§ Exercise directions: Reproduce each of the lines below word for word, omitting the pictures.

BEGIN Stored rows

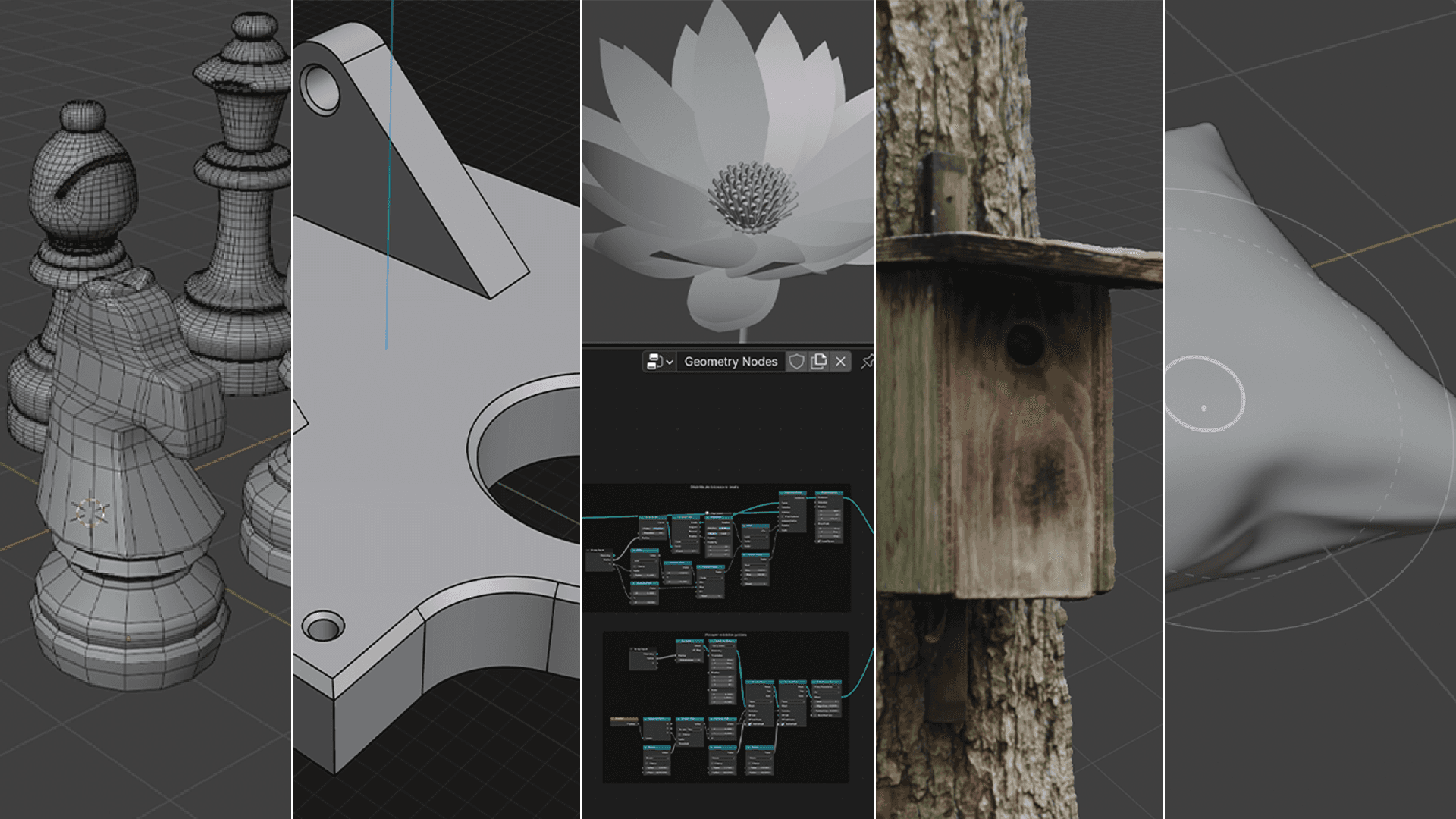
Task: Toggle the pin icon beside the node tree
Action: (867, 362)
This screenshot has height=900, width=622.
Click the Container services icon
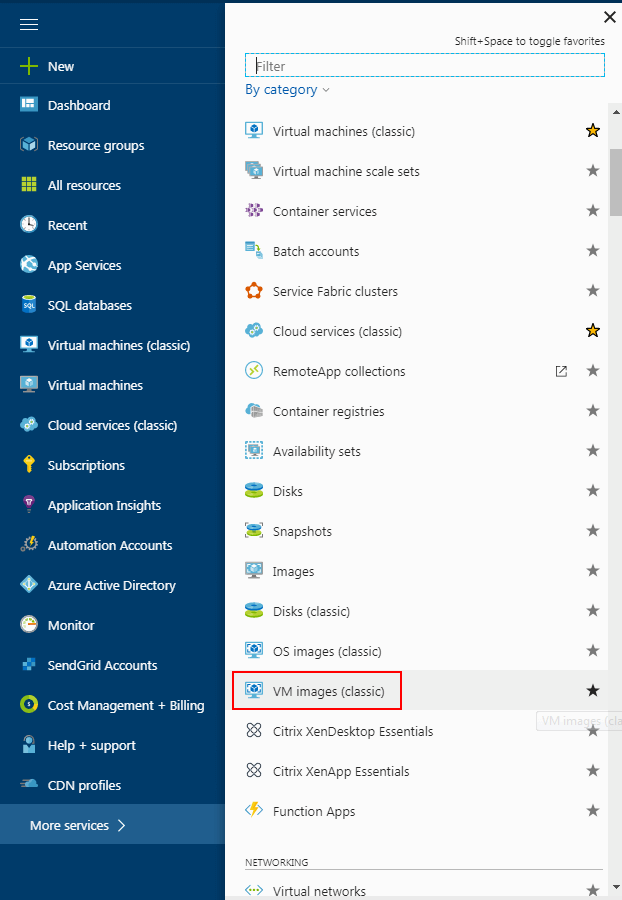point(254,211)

END Stored rows

§ Task result:
Task: Toggle the pin icon beside the node tree
Action: (867, 362)
This screenshot has height=900, width=622.
Click the Container services icon
point(254,211)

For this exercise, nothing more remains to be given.